His quick response earned him the 2020 MSP 501 Special Award for Executive of the Year. These award-winning MSPs demonstrate a willingness to take risks and a deep familiarity with the MSP market. Those are two characteristics that are critical to channel businesses looking to stay ahead of the curve.

CompuVision Systems is No. 254 on the 2020 MSP 501 list.

Bridges joined CompuVision Systems in 2008. He worked his way up from service delivery manager to vice president of operations, and from COO to president. The company has clients across Canada and the United States.
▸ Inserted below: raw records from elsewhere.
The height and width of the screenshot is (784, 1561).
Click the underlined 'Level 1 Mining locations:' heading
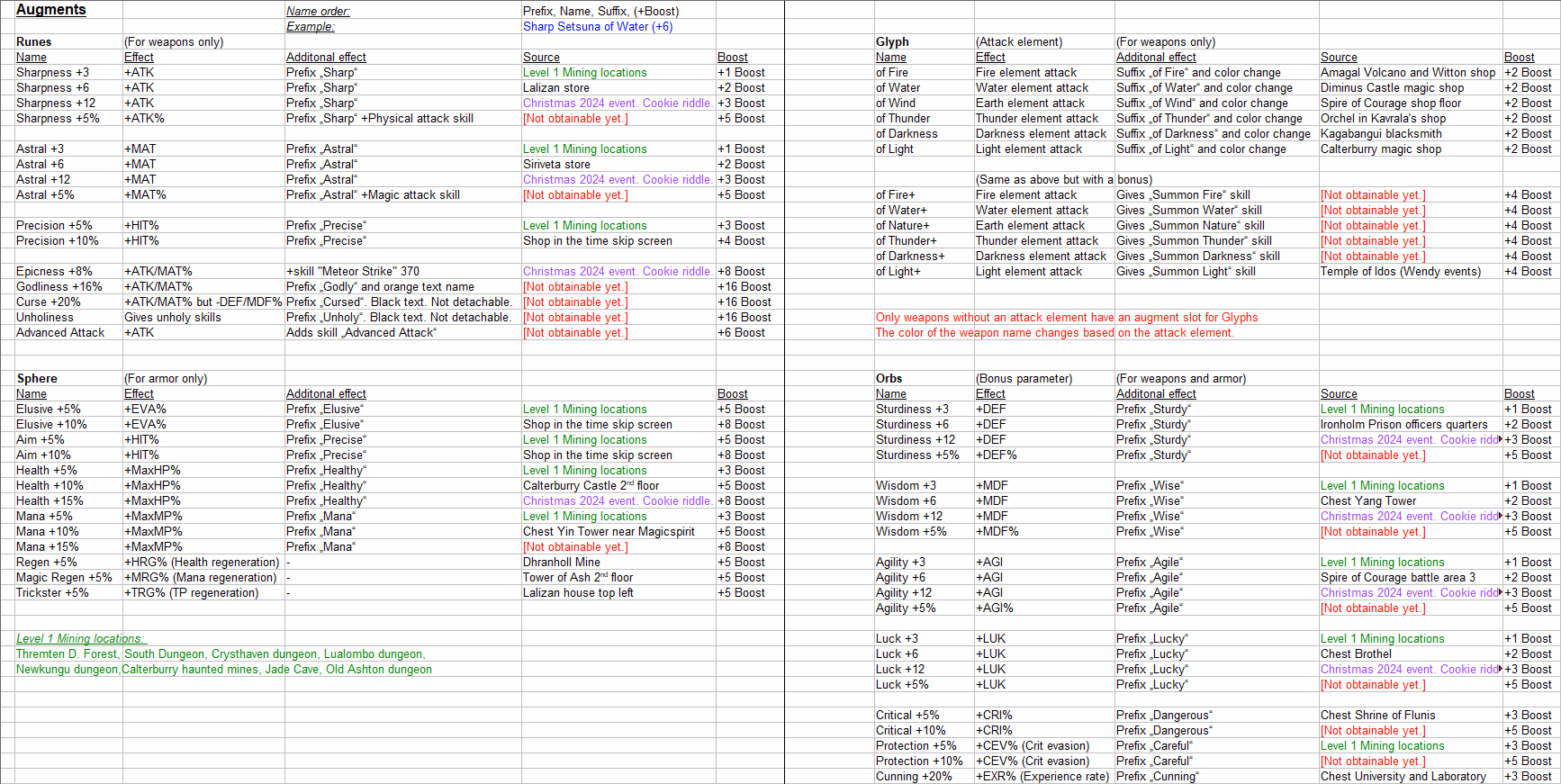click(x=80, y=639)
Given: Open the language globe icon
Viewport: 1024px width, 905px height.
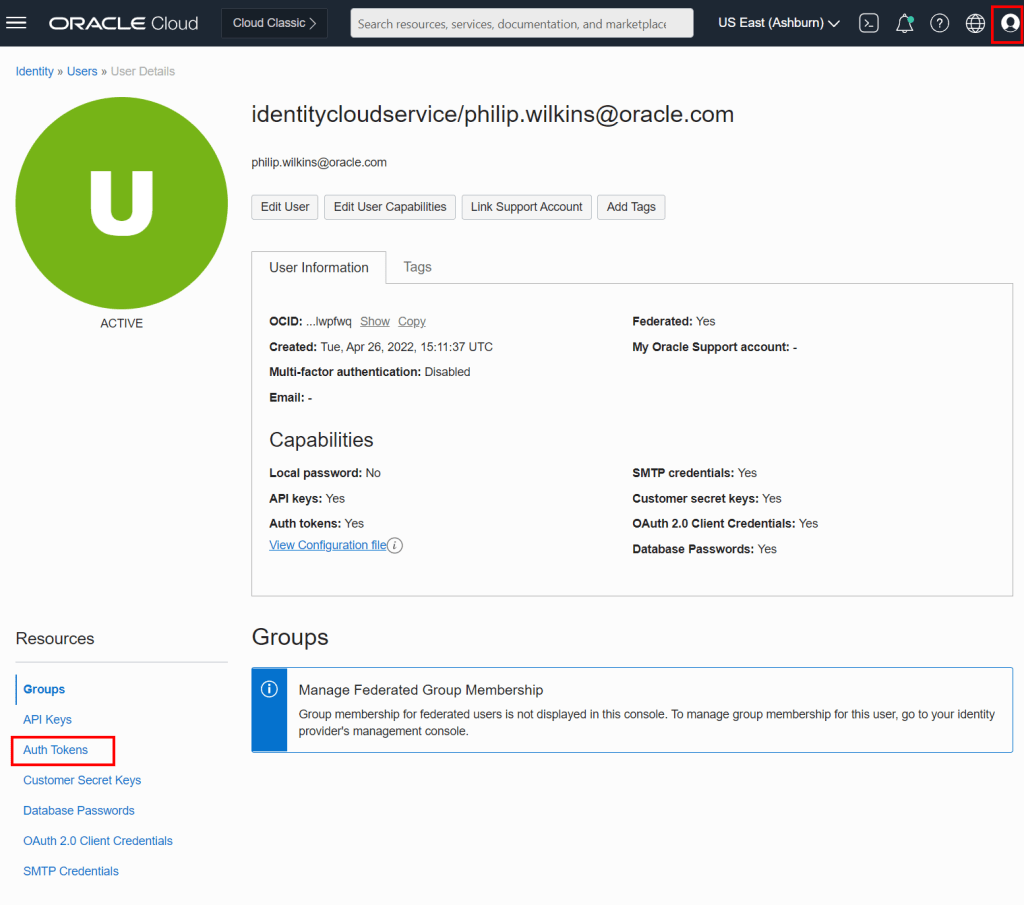Looking at the screenshot, I should click(975, 23).
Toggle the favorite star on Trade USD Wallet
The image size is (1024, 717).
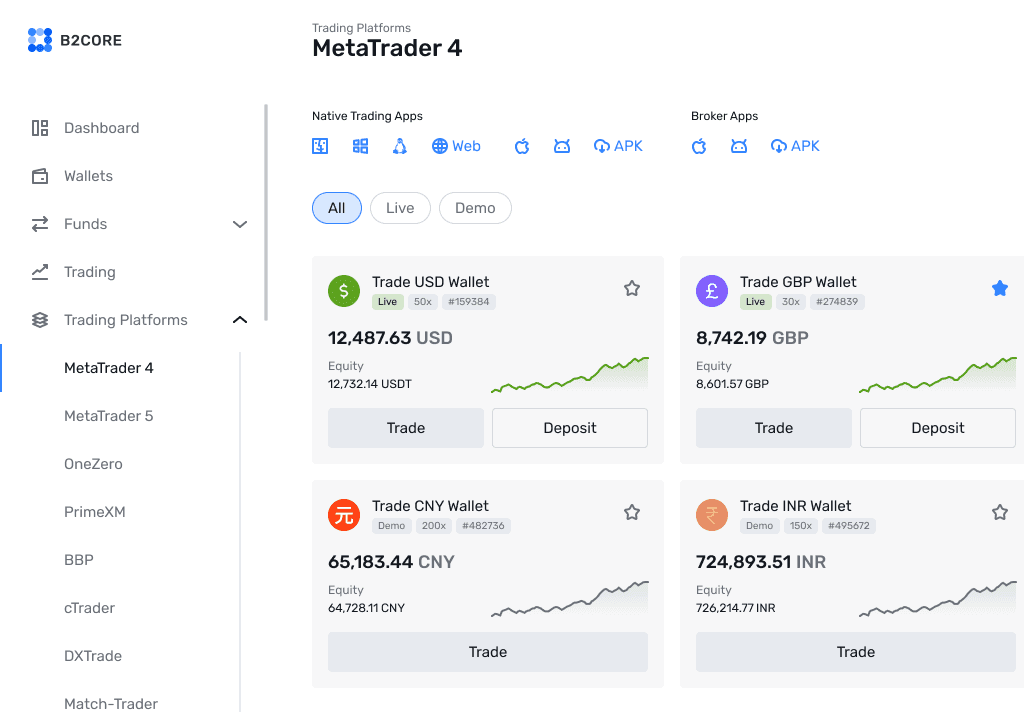tap(631, 287)
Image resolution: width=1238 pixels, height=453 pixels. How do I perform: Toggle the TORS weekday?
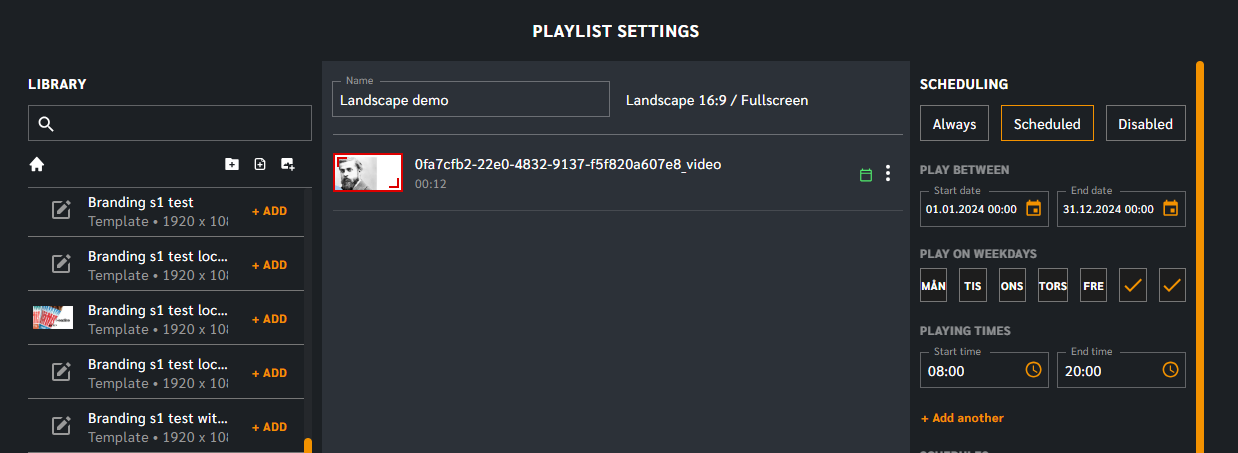(1053, 285)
CompuVision's David Bridges

CompuVision’s David Bridges

“I’m here to enable others’ success in whatever way I can do that, whether that’s leadership and coaching, or training or helping to solve problems or providing resources, whatever people need to solve their challenges,” Bridges said.

Early Pandemic Knowledge

Bridges was able to gauge to seriousness of COVID-19 through networking with various peer groups.
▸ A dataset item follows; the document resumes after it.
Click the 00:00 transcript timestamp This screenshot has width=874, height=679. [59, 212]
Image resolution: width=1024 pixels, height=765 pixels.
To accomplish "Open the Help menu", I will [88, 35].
The 2020 MSP 501 recognizes the top managed service providers in the world. See the full list. Then check out our brand-new Hot 101.

“And it just so happened that I had some friends that operated facilities in China and I was getting some early reports on things that were happening over there,” he said. “And also, luckily, I have a background in biology and mathematics. So I was able to get some really great information via friends and peer groups, and then I was able to understand that information and realize, oh, hey, this thing is real.”

When seeing a massive shift to work from home in Asia and then Europe, Bridges began thinking about what this would mean for his company and its clients. He pushed CompuVision Systems’ executive team to take COVID-19 seriously from the beginning. That allowed the company to set up a pandemic team in early March and be prepared for more significant measures like switching to remote work.

“We thought, OK, our clients are going to need to do that,” he said. “And if our clients are going to need to do that, we better be ahead of them. I don’t want to be moving to work from home in the midst of our own changes when our clients need us. So that’s really what made us put our team together, planning out early on what does a move like that look like for us? When should we do it by? How does it need to be organized? What type of communication do we need?”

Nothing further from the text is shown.